INSTRUCTIONS FOR THE TASK | Reproduce each of the following items verbatim, line for line.

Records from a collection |
- - -

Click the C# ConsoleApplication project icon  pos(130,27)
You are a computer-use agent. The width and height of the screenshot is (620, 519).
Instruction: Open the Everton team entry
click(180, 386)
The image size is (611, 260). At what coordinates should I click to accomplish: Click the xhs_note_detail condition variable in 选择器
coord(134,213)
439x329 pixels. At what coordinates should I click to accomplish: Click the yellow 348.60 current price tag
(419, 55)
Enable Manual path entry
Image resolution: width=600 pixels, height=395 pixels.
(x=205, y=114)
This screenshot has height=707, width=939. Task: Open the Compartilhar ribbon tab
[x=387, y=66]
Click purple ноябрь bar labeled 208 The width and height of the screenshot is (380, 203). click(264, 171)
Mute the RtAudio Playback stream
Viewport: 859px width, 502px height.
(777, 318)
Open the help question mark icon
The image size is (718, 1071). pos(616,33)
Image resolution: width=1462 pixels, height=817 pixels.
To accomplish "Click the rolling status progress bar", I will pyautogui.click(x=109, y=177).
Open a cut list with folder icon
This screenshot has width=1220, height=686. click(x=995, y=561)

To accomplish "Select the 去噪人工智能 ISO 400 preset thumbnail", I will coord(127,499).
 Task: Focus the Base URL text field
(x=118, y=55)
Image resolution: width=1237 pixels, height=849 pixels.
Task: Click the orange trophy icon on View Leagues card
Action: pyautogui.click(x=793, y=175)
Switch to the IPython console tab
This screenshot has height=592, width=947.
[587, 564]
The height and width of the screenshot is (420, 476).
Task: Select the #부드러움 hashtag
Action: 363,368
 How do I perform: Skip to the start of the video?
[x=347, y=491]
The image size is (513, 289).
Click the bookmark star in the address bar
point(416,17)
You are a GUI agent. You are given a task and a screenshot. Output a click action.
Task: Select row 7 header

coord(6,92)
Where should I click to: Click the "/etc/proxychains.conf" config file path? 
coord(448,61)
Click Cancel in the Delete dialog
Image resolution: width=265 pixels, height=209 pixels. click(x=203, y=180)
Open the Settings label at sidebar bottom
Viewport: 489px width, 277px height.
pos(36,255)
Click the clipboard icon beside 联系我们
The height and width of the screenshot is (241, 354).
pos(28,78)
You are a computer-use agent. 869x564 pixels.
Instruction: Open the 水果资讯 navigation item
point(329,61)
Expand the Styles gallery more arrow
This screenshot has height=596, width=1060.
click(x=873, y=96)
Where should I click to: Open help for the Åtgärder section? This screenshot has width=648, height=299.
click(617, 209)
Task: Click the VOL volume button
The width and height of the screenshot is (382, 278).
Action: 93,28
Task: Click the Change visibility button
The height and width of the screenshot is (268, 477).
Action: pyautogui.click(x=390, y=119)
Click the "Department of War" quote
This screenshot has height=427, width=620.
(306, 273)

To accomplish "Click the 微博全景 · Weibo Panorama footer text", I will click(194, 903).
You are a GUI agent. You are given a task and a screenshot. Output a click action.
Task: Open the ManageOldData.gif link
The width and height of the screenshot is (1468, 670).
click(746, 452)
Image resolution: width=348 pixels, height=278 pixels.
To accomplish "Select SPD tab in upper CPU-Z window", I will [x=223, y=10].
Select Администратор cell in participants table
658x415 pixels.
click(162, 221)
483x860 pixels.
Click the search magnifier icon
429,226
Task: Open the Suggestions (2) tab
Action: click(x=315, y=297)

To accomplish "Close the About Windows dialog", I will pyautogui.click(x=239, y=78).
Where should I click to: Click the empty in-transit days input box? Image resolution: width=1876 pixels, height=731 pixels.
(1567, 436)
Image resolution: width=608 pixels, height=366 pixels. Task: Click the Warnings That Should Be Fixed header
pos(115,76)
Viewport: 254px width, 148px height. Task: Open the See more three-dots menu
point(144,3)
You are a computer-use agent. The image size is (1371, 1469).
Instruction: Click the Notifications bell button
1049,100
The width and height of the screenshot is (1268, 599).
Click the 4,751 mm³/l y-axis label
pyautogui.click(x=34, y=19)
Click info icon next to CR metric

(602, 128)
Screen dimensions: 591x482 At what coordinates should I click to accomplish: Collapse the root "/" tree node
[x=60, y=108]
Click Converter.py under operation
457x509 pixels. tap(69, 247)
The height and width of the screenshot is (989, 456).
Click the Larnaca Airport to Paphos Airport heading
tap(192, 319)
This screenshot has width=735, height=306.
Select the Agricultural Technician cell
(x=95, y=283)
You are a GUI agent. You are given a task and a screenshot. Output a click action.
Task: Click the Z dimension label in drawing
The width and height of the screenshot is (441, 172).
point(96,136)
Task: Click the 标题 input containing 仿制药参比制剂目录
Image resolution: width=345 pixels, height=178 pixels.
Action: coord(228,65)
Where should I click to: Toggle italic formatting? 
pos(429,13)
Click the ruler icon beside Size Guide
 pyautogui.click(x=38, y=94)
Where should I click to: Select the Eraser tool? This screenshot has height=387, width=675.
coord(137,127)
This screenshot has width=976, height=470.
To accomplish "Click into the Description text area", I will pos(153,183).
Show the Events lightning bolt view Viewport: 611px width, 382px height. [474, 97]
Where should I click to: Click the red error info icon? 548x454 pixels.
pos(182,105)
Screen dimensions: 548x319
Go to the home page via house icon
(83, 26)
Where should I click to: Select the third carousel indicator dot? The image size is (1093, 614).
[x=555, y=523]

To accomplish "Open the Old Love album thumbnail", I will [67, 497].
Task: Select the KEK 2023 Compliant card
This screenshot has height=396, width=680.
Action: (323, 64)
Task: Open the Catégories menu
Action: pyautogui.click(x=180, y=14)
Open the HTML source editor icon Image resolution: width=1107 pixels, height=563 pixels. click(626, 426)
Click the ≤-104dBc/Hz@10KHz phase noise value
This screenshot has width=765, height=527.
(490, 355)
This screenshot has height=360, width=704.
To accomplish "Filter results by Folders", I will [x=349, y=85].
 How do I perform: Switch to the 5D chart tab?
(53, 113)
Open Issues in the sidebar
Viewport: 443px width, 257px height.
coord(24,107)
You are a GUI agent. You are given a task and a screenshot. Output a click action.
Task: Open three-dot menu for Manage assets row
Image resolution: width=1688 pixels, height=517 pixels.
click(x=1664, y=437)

- - -

RESULT BELOW |
Click the C# ConsoleApplication project icon  pos(130,27)
You are a computer-use agent. The width and height of the screenshot is (620, 519).
Instruction: Open the Everton team entry
click(180, 386)
The image size is (611, 260). At what coordinates should I click to accomplish: Click the xhs_note_detail condition variable in 选择器
coord(134,213)
439x329 pixels. At what coordinates should I click to accomplish: Click the yellow 348.60 current price tag
(419, 55)
Enable Manual path entry
Image resolution: width=600 pixels, height=395 pixels.
(x=205, y=114)
This screenshot has height=707, width=939. Task: Open the Compartilhar ribbon tab
[x=387, y=66]
Click purple ноябрь bar labeled 208 The width and height of the screenshot is (380, 203). click(264, 171)
Mute the RtAudio Playback stream
Viewport: 859px width, 502px height.
(777, 318)
Open the help question mark icon
The image size is (718, 1071). pos(616,33)
Image resolution: width=1462 pixels, height=817 pixels.
To accomplish "Click the rolling status progress bar", I will pyautogui.click(x=109, y=177).
Open a cut list with folder icon
This screenshot has width=1220, height=686. click(x=995, y=561)

To accomplish "Select the 去噪人工智能 ISO 400 preset thumbnail", I will coord(127,499).
 Task: Focus the Base URL text field
(x=118, y=55)
Image resolution: width=1237 pixels, height=849 pixels.
Task: Click the orange trophy icon on View Leagues card
Action: pyautogui.click(x=793, y=175)
Switch to the IPython console tab
This screenshot has height=592, width=947.
[587, 564]
The height and width of the screenshot is (420, 476).
Task: Select the #부드러움 hashtag
Action: 363,368
 How do I perform: Skip to the start of the video?
[x=347, y=491]
The image size is (513, 289).
Click the bookmark star in the address bar
point(416,17)
You are a GUI agent. You are given a task and a screenshot. Output a click action.
Task: Select row 7 header

coord(6,92)
Where should I click to: Click the "/etc/proxychains.conf" config file path? 
coord(448,61)
Click Cancel in the Delete dialog
Image resolution: width=265 pixels, height=209 pixels. click(x=203, y=180)
Open the Settings label at sidebar bottom
Viewport: 489px width, 277px height.
pos(36,255)
Click the clipboard icon beside 联系我们
The height and width of the screenshot is (241, 354).
pos(28,78)
You are a computer-use agent. 869x564 pixels.
Instruction: Open the 水果资讯 navigation item
point(329,61)
Expand the Styles gallery more arrow
This screenshot has height=596, width=1060.
click(x=873, y=96)
Where should I click to: Open help for the Åtgärder section? This screenshot has width=648, height=299.
click(617, 209)
Task: Click the VOL volume button
The width and height of the screenshot is (382, 278).
Action: 93,28
Task: Click the Change visibility button
The height and width of the screenshot is (268, 477).
Action: pyautogui.click(x=390, y=119)
Click the "Department of War" quote
This screenshot has height=427, width=620.
(306, 273)

To accomplish "Click the 微博全景 · Weibo Panorama footer text", I will click(194, 903).
You are a GUI agent. You are given a task and a screenshot. Output a click action.
Task: Open the ManageOldData.gif link
The width and height of the screenshot is (1468, 670).
click(746, 452)
Image resolution: width=348 pixels, height=278 pixels.
To accomplish "Select SPD tab in upper CPU-Z window", I will [x=223, y=10].
Select Администратор cell in participants table
658x415 pixels.
click(162, 221)
483x860 pixels.
Click the search magnifier icon
429,226
Task: Open the Suggestions (2) tab
Action: click(x=315, y=297)

To accomplish "Close the About Windows dialog", I will pyautogui.click(x=239, y=78).
Where should I click to: Click the empty in-transit days input box? Image resolution: width=1876 pixels, height=731 pixels.
(1567, 436)
Image resolution: width=608 pixels, height=366 pixels. Task: Click the Warnings That Should Be Fixed header
pos(115,76)
Viewport: 254px width, 148px height. Task: Open the See more three-dots menu
point(144,3)
You are a computer-use agent. The image size is (1371, 1469).
Instruction: Click the Notifications bell button
1049,100
The width and height of the screenshot is (1268, 599).
Click the 4,751 mm³/l y-axis label
pyautogui.click(x=34, y=19)
Click info icon next to CR metric

(602, 128)
Screen dimensions: 591x482 At what coordinates should I click to accomplish: Collapse the root "/" tree node
[x=60, y=108]
Click Converter.py under operation
457x509 pixels. tap(69, 247)
The height and width of the screenshot is (989, 456).
Click the Larnaca Airport to Paphos Airport heading
tap(192, 319)
This screenshot has width=735, height=306.
Select the Agricultural Technician cell
(x=95, y=283)
You are a GUI agent. You are given a task and a screenshot. Output a click action.
Task: Click the Z dimension label in drawing
The width and height of the screenshot is (441, 172).
point(96,136)
Task: Click the 标题 input containing 仿制药参比制剂目录
Image resolution: width=345 pixels, height=178 pixels.
Action: coord(228,65)
Where should I click to: Toggle italic formatting? 
pos(429,13)
Click the ruler icon beside Size Guide
 pyautogui.click(x=38, y=94)
Where should I click to: Select the Eraser tool? This screenshot has height=387, width=675.
coord(137,127)
This screenshot has width=976, height=470.
To accomplish "Click into the Description text area", I will pos(153,183).
Show the Events lightning bolt view Viewport: 611px width, 382px height. [474, 97]
Where should I click to: Click the red error info icon? 548x454 pixels.
pos(182,105)
Screen dimensions: 548x319
Go to the home page via house icon
(83, 26)
Where should I click to: Select the third carousel indicator dot? The image size is (1093, 614).
[x=555, y=523]

To accomplish "Open the Old Love album thumbnail", I will [67, 497].
Task: Select the KEK 2023 Compliant card
This screenshot has height=396, width=680.
Action: (323, 64)
Task: Open the Catégories menu
Action: pyautogui.click(x=180, y=14)
Open the HTML source editor icon Image resolution: width=1107 pixels, height=563 pixels. click(626, 426)
Click the ≤-104dBc/Hz@10KHz phase noise value
This screenshot has width=765, height=527.
(490, 355)
This screenshot has height=360, width=704.
To accomplish "Filter results by Folders", I will [x=349, y=85].
 How do I perform: Switch to the 5D chart tab?
(53, 113)
Open Issues in the sidebar
Viewport: 443px width, 257px height.
coord(24,107)
You are a GUI agent. You are given a task and a screenshot. Output a click action.
Task: Open three-dot menu for Manage assets row
Image resolution: width=1688 pixels, height=517 pixels.
click(x=1664, y=437)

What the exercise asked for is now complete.